TASK PROMPT — Every record below should be repeated exactly, with the pictures left out.

[Saved data entries]
────────────────

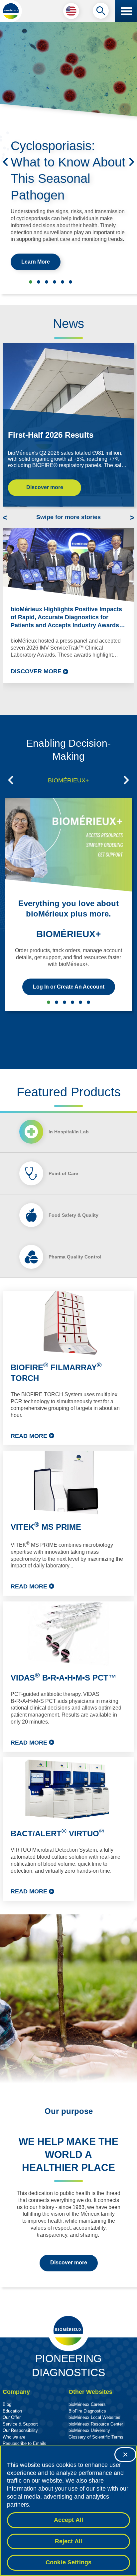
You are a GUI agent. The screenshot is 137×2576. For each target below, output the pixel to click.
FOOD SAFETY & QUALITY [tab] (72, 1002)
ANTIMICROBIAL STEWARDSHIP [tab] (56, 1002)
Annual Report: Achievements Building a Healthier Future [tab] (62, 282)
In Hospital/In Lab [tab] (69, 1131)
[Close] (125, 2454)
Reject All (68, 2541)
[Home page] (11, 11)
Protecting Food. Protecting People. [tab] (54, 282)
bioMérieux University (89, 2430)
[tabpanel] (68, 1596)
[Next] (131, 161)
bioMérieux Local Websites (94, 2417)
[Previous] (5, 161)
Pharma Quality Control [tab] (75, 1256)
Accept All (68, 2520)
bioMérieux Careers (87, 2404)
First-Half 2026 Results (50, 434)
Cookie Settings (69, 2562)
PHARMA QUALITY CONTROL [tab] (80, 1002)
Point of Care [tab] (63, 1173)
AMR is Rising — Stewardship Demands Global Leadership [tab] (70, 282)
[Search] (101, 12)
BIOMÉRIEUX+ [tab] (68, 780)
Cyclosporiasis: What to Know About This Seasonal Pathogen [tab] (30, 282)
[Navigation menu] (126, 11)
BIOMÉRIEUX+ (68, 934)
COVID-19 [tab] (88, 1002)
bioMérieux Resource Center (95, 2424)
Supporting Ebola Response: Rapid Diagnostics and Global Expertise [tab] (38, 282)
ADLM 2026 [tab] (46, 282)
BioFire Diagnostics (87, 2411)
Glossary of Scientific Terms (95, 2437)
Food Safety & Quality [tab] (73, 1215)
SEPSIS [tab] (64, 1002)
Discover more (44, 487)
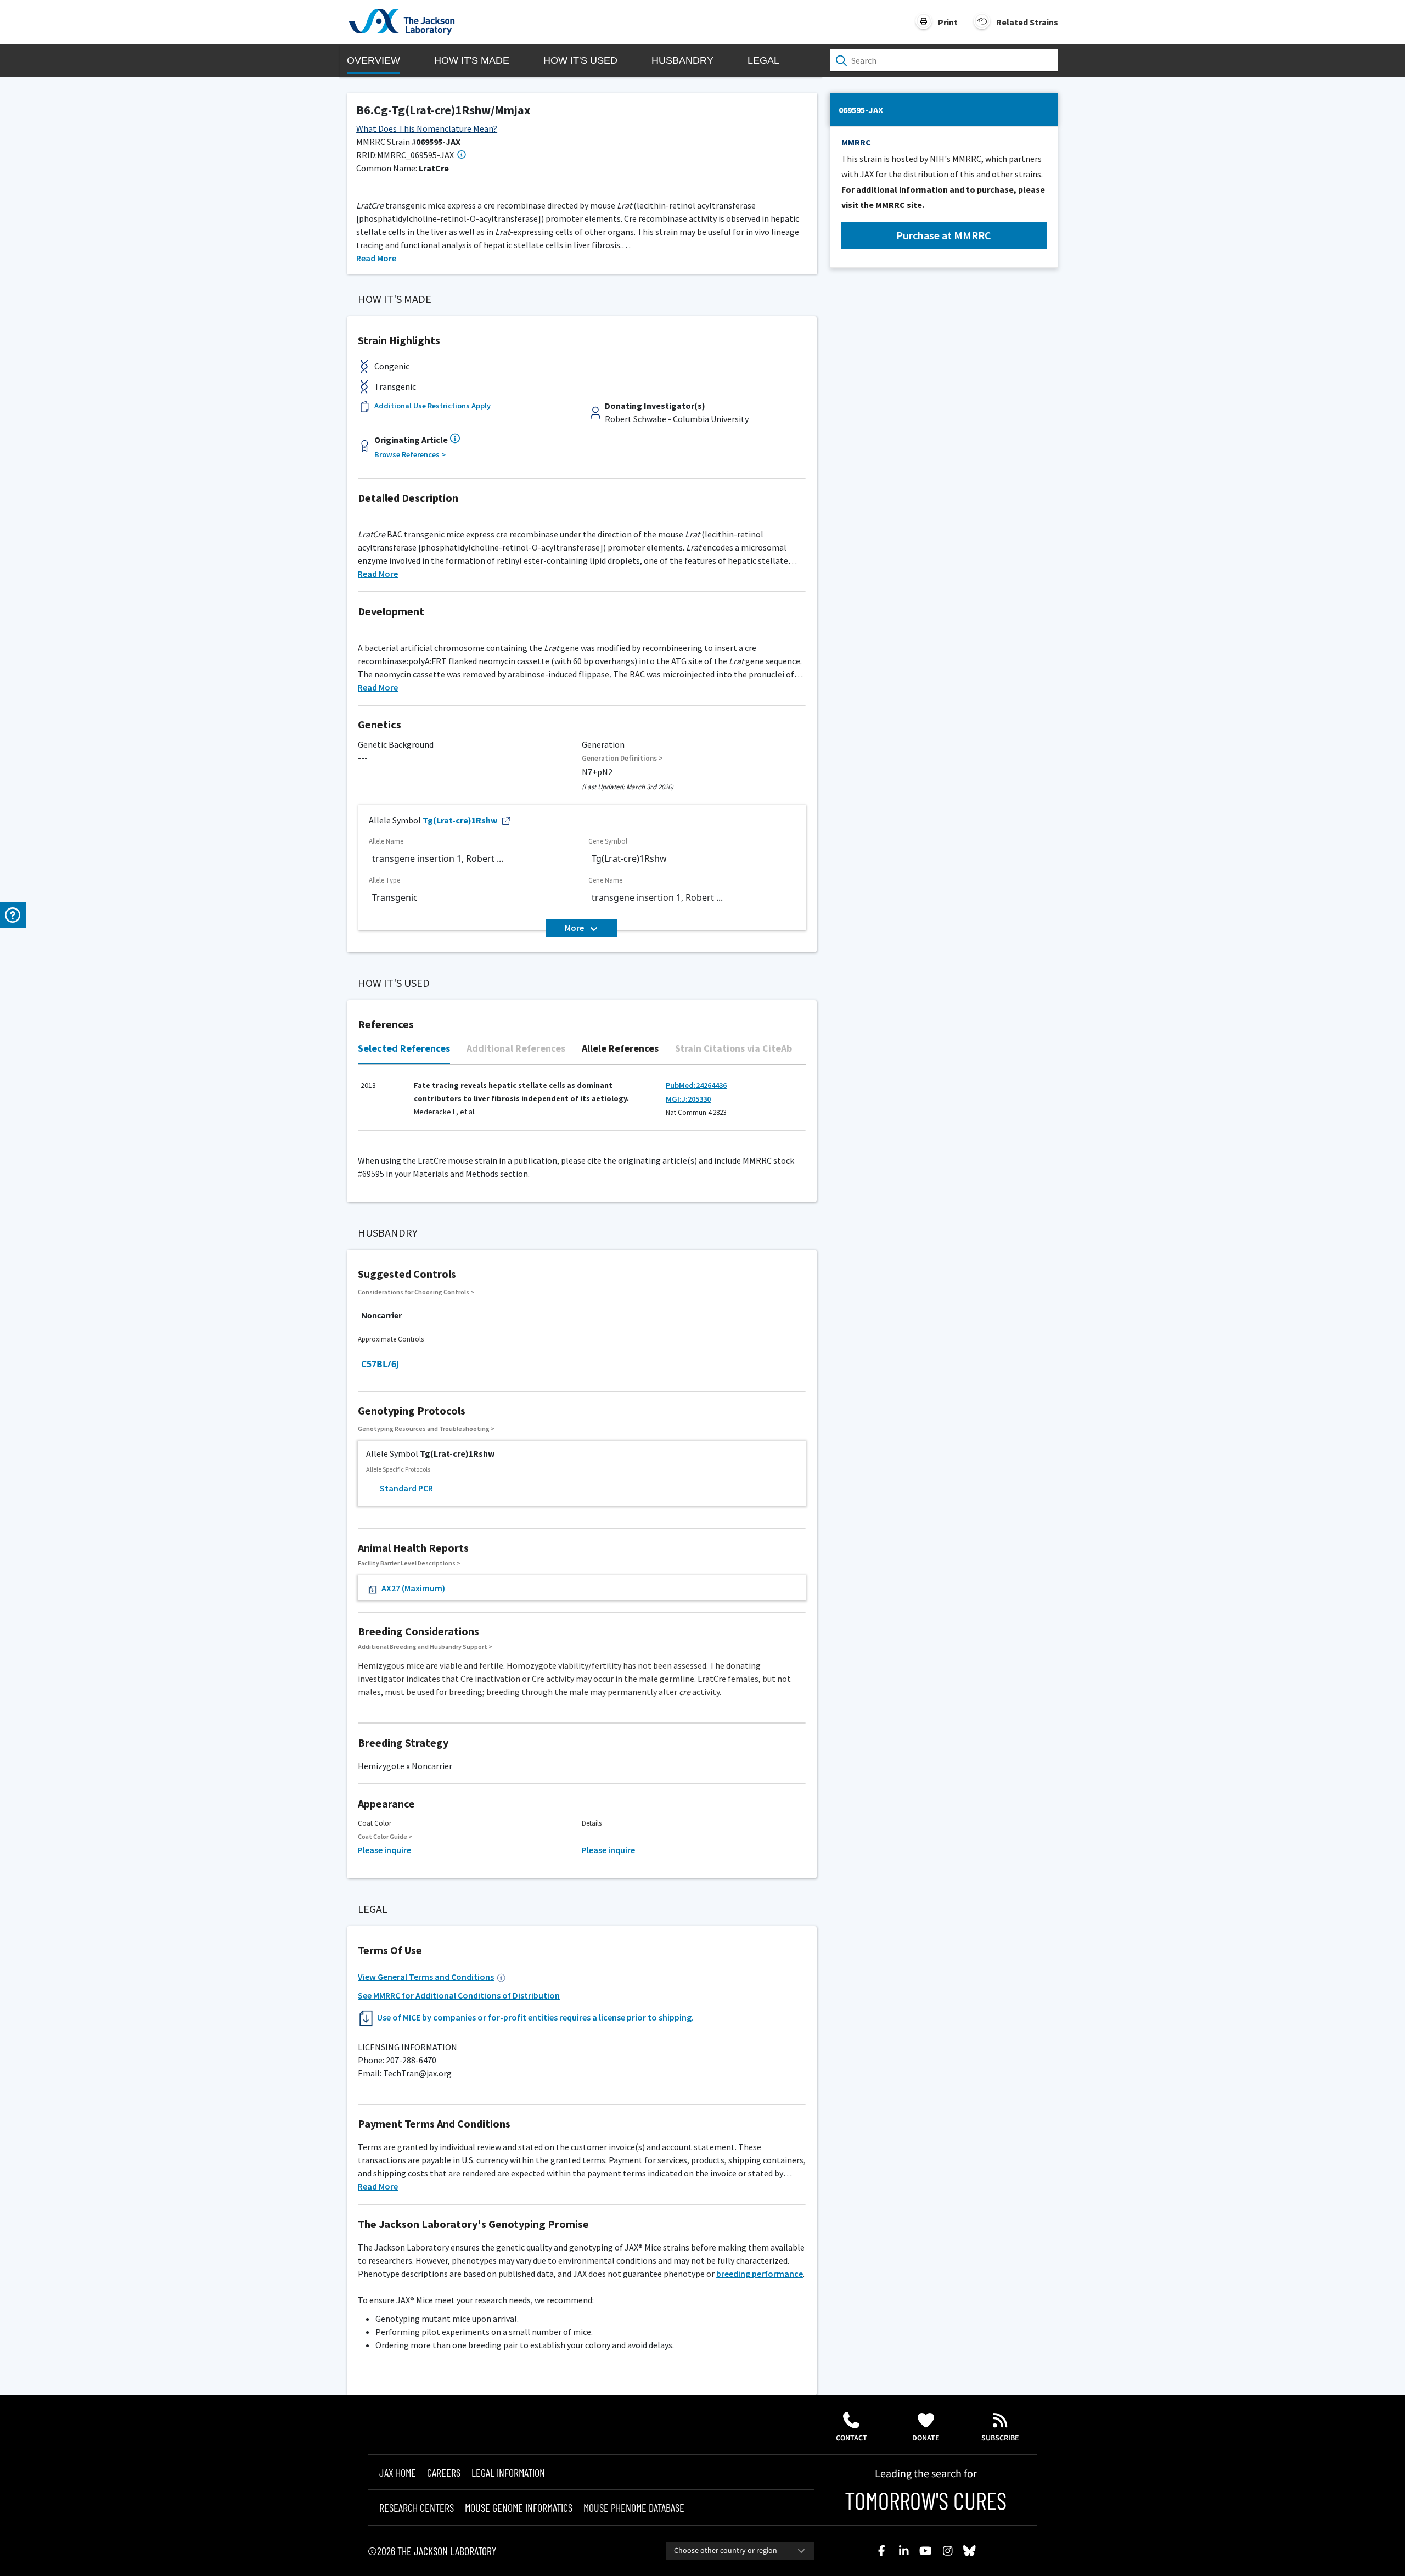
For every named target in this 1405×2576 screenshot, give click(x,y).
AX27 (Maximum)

────────────────

TASK OUTPUT —
You are a GUI agent. The screenshot is 137×2576. For each target below, output the pixel to click.
FOOD SAFETY & QUALITY [tab] (72, 1002)
ANTIMICROBIAL STEWARDSHIP [tab] (56, 1002)
Annual Report: Achievements Building a Healthier Future [tab] (62, 282)
In Hospital/In Lab [tab] (69, 1131)
[Close] (125, 2454)
Reject All (68, 2541)
[Home page] (11, 11)
Protecting Food. Protecting People. [tab] (54, 282)
bioMérieux University (89, 2430)
[tabpanel] (68, 1596)
[Next] (131, 161)
bioMérieux Local Websites (94, 2417)
[Previous] (5, 161)
Pharma Quality Control [tab] (75, 1256)
Accept All (68, 2520)
bioMérieux Careers (87, 2404)
First-Half 2026 Results (50, 434)
Cookie Settings (69, 2562)
PHARMA QUALITY CONTROL [tab] (80, 1002)
Point of Care [tab] (63, 1173)
AMR is Rising — Stewardship Demands Global Leadership [tab] (70, 282)
[Search] (101, 12)
BIOMÉRIEUX+ [tab] (68, 780)
Cyclosporiasis: What to Know About This Seasonal Pathogen [tab] (30, 282)
[Navigation menu] (126, 11)
BIOMÉRIEUX+ (68, 934)
COVID-19 [tab] (88, 1002)
bioMérieux Resource Center (95, 2424)
Supporting Ebola Response: Rapid Diagnostics and Global Expertise [tab] (38, 282)
ADLM 2026 [tab] (46, 282)
BioFire Diagnostics (87, 2411)
Glossary of Scientific Terms (95, 2437)
Food Safety & Quality [tab] (73, 1215)
SEPSIS [tab] (64, 1002)
Discover more (44, 487)
For every named target in this 1405×2576 screenshot, give click(x,y).
AX27 (Maximum)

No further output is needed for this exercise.